Wilder doesn’t say a word, but his lips twist, his eyes training on the back of Echo’s head as she stares at Beckham and me like a deer in headlights.
I give her a once-over with a raised brow. “You have a terrible poker face, baby. Always have. Gives you away every goddamn time.” My teeth scrape over my lower lip as I watch the blush intensify on her cheeks. “Oh, man.” I let loose with a totally unexpected loud laugh. “I gotta know how you managed that in a police department full of people being questioned during a murder investigation. Spill.”
Clearing her throat, she looks at Wilder for his approval before finally relenting. “Oh my god, I can’t believe we’re talking about this in my kitchen.” She cranes her neck to make sure there’s no one approaching. “He snuck into Kilroy’s office. I followed. At first, we were looking for something, but it kinda turned into me helping Wilder with a very special ‘fuck you’ to that jackass of a detective that is his brother-in-law. We, um?—”

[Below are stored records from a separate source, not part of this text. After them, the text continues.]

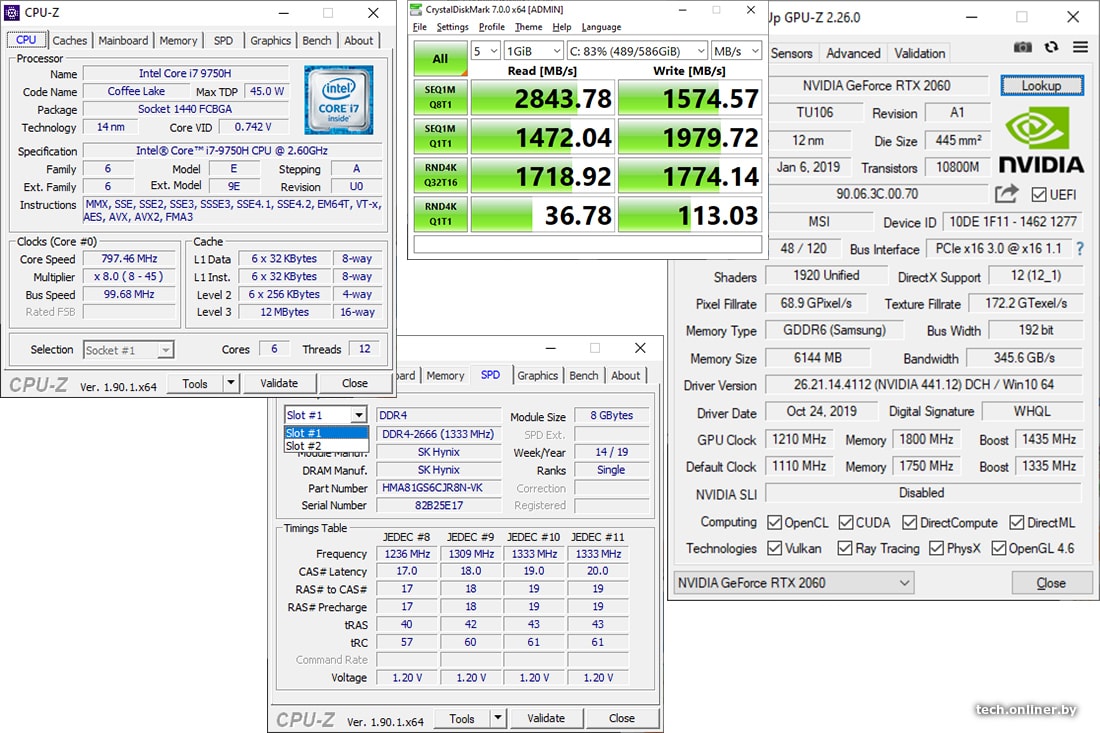
Task: Open the C: drive selection dropdown
Action: [x=636, y=51]
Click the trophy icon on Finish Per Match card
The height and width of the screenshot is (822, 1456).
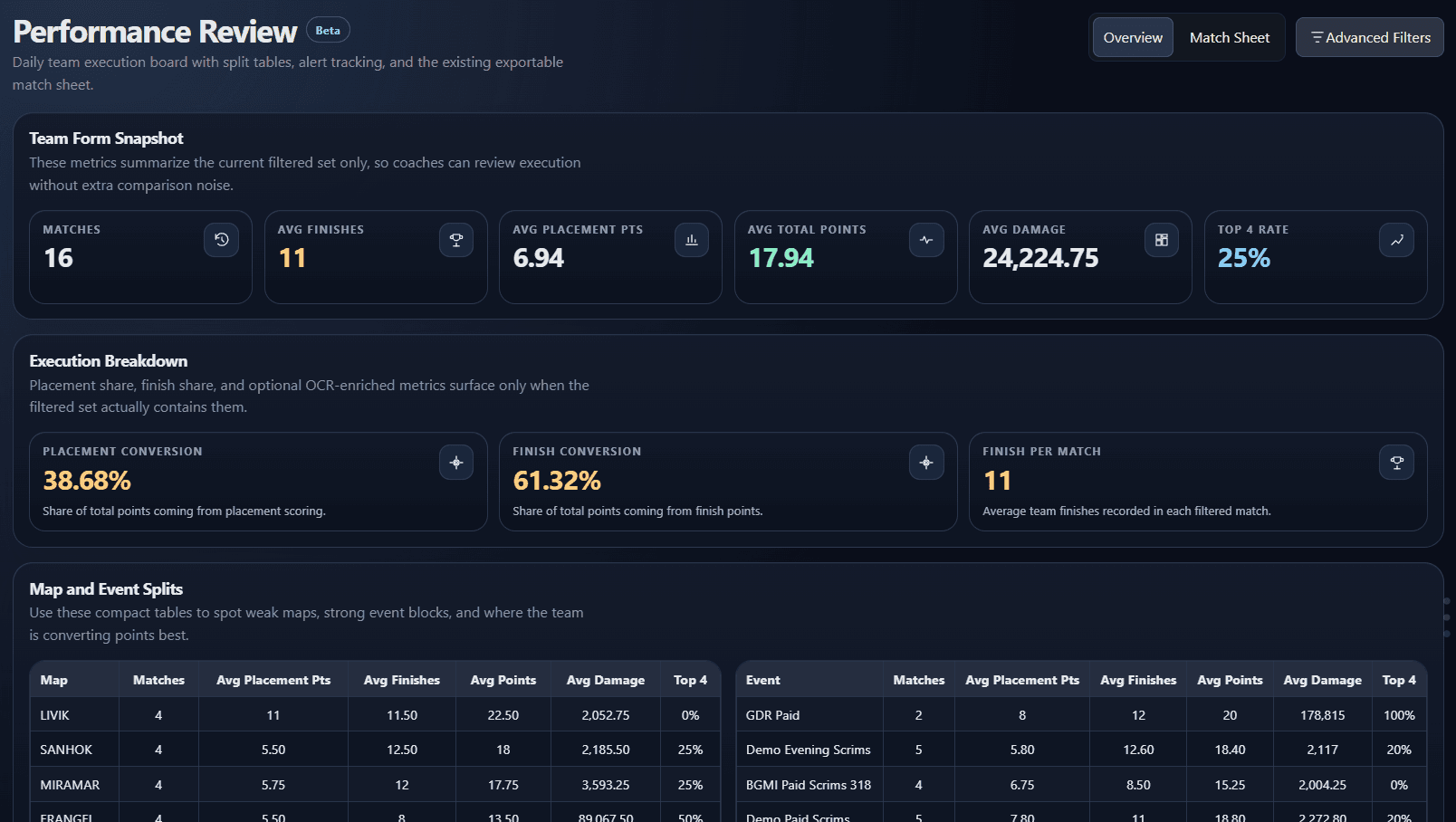(1396, 462)
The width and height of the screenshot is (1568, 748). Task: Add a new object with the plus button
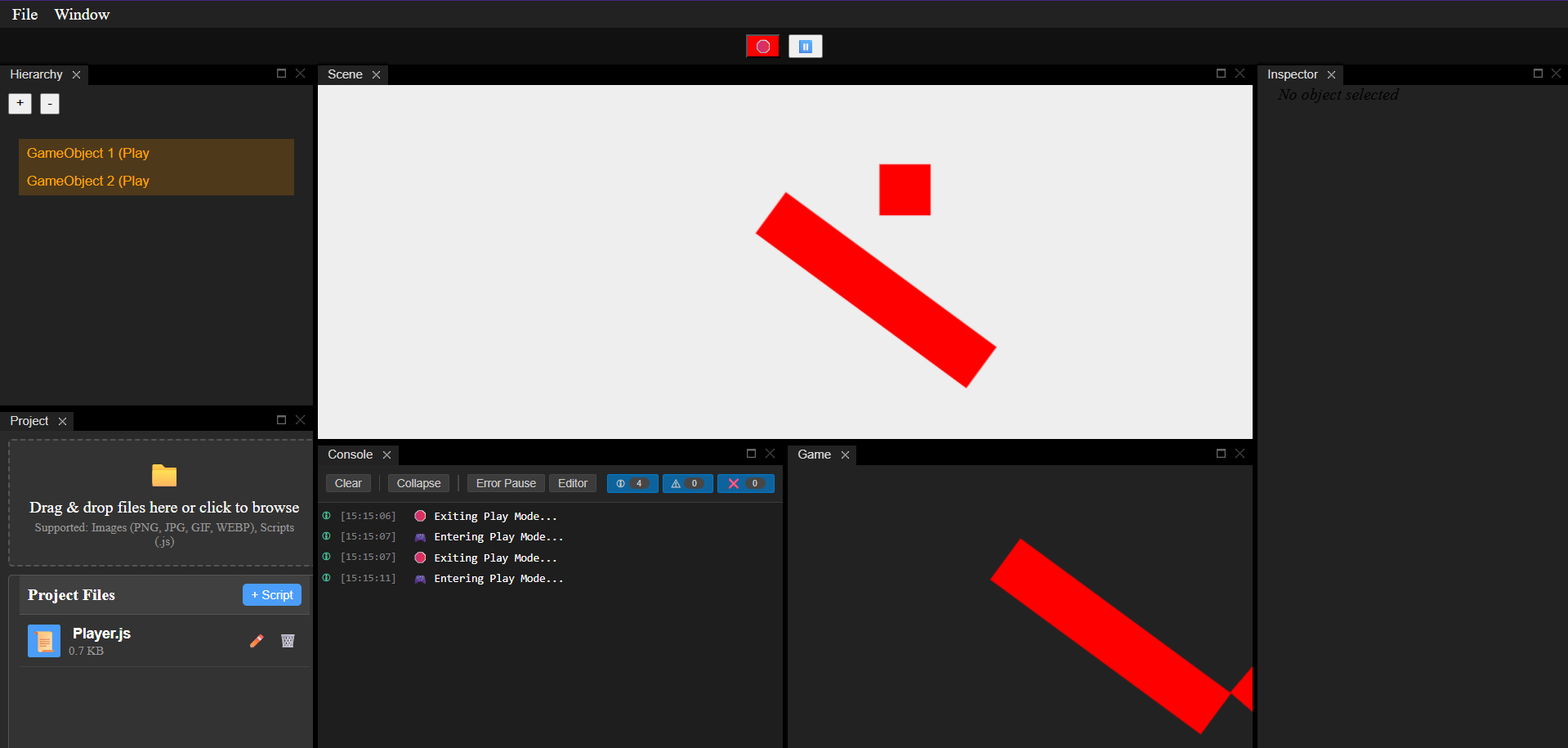[20, 104]
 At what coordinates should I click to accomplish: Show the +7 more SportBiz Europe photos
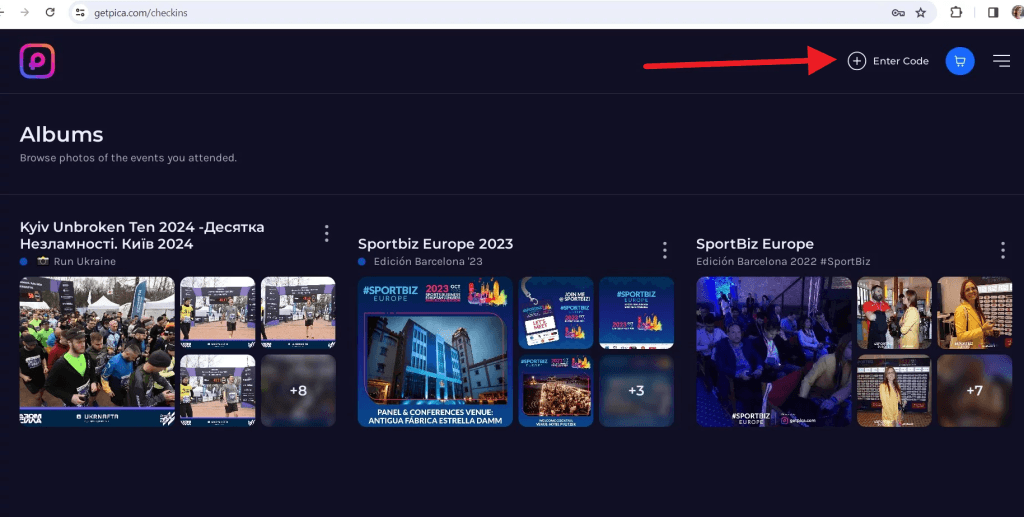coord(974,390)
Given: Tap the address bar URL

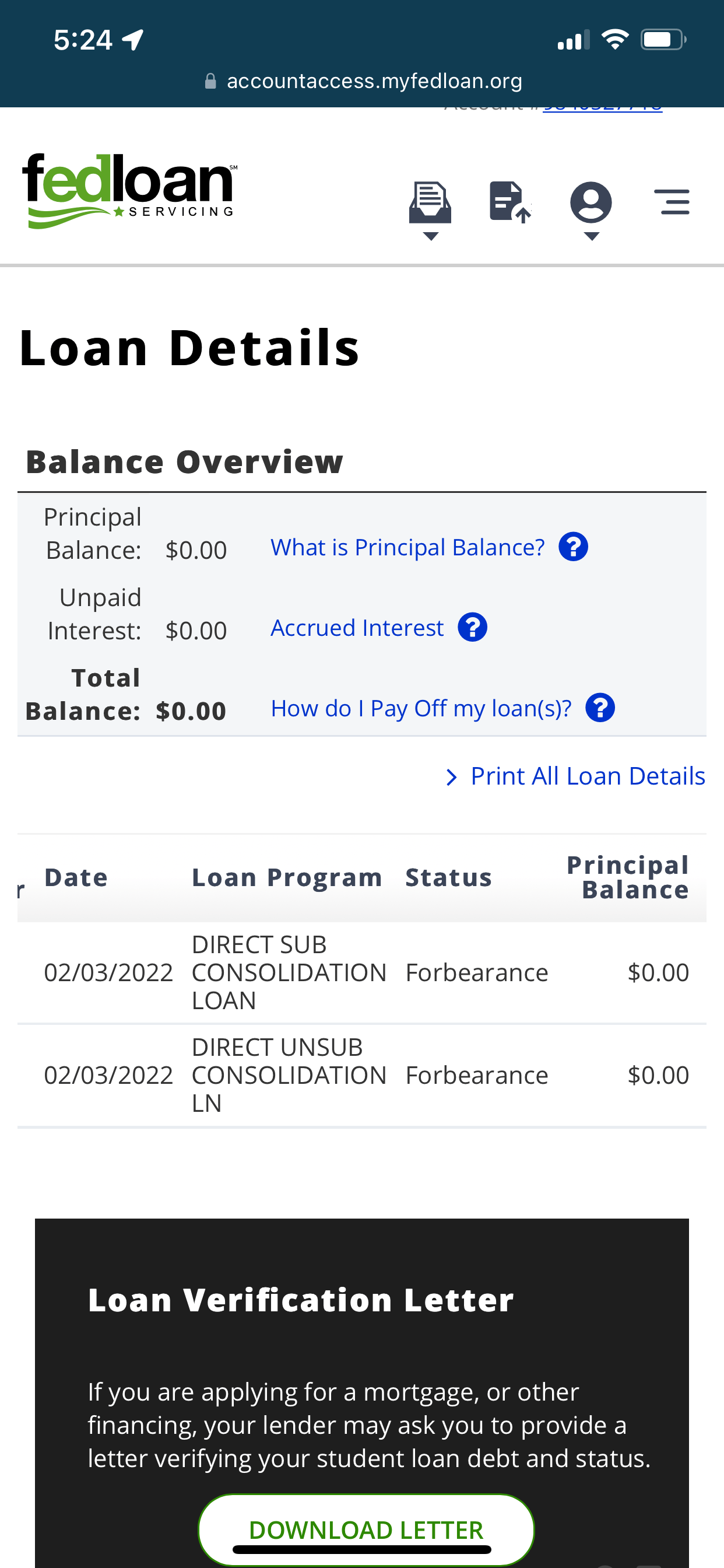Looking at the screenshot, I should [374, 81].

“Please fucking tell me you fucked on his desk.” Beckham’s smile is so wide, he looks like the Cheshire cat with a canary in his mouth.
“A gentleman never tells,” Wilder quips before clamping his lips together.
“Fuck. I wish I’d been there,” I grit out. All sorts of indecent thoughts careen through my head.
Echo turns to look back at Wilder. “But can I tell them what we found out? That’s why you were in there to start with.” He exhales loudly, as he nods, but keeps on cooking, leaving it up to her. “We found a receipt for a hotel for the weekend of their anniversary, but a note on Brian’s calendar that he was going away with ‘K.’”
Wait, what?“But your sister’s name is River, isn’t it?” I cock my head to the side, intrigued.
“Yep.” Wilder barks out a disturbed laugh. “Essentially, Echo discovered that good ole Brian is a cheating bastard.”
Holy shit.“Are you going to tell her?”
Wilder begins plating our food. “Well, she was the one who initially asked me to look, so, yeah, I feel like I have to. I’m fucking dreading it.”
The sound of little feet pounding the floor puts a quick end to our conversation. “Widah make me dinna?” My little guy comes in with a big smile. This kid. He’s a ray of pure fuckin’ sunshine.
I glance at Beckham, who has just let out a sigh of anxiety-ridden relief. There’s one thing we haven’t touched on. There’s no way we’re letting him stew about it on his own. If Beckham is affected by something, so are the rest of us.